= Leopold Lichtenberg =

American violinist

Leopold Lichtenberg (November 22, 1861 – May 16, 1935) was an American violinist.

==Biography==
Lichtenberg was born in San Francisco, California to Jewish parents. Lichtenberg studied under Beaujardin, and made his first appearance in concert when eight years of age. In his twelfth year, he was asked by Henryk Wieniawski, then on a visit to California, to become his pupil. He accompanied Wieniawski on a tour through America. Some time afterward he spent six months in Paris under Lambert, and then rejoined Wieniawski at Brussels Conservatory, where he studied unremittingly for three years. After winning a prize at a national competition held in Belgium, he made a successful tour through the Netherlands.

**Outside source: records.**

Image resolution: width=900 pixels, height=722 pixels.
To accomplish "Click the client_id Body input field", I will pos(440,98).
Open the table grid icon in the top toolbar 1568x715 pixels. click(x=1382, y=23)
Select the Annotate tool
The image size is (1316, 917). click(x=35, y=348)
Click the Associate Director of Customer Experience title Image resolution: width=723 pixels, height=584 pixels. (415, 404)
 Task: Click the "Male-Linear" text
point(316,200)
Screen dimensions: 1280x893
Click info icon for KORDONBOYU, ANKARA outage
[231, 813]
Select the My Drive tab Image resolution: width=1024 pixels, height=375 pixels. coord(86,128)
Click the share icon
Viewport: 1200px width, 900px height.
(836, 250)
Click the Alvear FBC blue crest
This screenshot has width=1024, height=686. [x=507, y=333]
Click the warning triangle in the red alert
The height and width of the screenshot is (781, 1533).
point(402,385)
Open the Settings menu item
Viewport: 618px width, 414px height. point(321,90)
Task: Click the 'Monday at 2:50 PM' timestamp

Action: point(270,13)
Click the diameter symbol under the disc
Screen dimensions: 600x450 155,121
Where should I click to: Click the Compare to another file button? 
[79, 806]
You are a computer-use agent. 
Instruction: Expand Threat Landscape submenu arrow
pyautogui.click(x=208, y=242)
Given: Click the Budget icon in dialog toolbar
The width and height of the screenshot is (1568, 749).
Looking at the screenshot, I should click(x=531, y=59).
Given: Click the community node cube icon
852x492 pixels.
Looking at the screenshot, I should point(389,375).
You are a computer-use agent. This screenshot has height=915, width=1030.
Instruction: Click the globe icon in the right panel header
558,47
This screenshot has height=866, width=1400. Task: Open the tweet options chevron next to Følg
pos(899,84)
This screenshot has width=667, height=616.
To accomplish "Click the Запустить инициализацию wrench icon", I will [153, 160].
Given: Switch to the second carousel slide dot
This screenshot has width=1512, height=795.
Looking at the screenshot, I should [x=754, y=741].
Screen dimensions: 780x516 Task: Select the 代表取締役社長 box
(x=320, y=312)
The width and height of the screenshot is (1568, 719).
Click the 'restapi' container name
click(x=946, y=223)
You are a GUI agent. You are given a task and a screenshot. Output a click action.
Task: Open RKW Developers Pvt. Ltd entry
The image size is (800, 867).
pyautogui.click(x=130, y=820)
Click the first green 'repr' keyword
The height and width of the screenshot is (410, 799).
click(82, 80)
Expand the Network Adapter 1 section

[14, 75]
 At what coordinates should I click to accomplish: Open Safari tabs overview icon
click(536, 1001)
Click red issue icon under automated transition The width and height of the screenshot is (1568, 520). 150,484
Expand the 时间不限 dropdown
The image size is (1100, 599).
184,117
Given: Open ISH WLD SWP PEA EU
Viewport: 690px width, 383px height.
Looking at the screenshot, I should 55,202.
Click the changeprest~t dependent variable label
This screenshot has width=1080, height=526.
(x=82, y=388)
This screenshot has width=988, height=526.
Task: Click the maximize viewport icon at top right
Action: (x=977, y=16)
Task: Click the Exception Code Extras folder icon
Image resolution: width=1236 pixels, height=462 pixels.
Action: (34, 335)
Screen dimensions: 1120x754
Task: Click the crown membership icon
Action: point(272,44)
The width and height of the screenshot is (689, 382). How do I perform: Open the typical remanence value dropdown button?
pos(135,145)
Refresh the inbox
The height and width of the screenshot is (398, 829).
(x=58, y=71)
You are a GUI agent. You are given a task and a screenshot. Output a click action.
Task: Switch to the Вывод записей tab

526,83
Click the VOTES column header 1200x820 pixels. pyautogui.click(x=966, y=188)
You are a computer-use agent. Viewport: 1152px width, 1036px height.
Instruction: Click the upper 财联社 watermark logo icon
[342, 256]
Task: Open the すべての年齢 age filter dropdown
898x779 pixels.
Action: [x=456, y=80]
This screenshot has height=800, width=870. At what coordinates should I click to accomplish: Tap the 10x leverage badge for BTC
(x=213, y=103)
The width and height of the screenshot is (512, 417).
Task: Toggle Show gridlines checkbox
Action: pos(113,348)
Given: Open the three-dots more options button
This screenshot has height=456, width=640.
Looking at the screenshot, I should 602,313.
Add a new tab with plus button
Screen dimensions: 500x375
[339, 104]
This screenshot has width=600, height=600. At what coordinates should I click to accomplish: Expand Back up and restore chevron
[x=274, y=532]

Upon his return to America he played with Theodore Thomas' orchestra in New York City, and gave a number of recitals in other cities. After spending three years more in Europe, Lichtenberg gave another series of concerts in America, after which he settled for some time in Boston, Massachusetts, as a member of the Boston Symphony Orchestra (BSO). He next went to New York City to take charge of the department of violin at the National Conservatory. His fine technique and beautiful tone entitled him to high rank among violinists.

In December 1889 he was a soloist with the BSO under Arthur Nikisch for the grand opening of Lincoln Music Hall in Washington, D.C.

With pianist Adèle Margulies and cellist Leo Schulz, he formed the Margulies Trio, which became one of the foremost chamber music organizations of the United States. Lichtenberg died in Brooklyn, New York City, in 1935.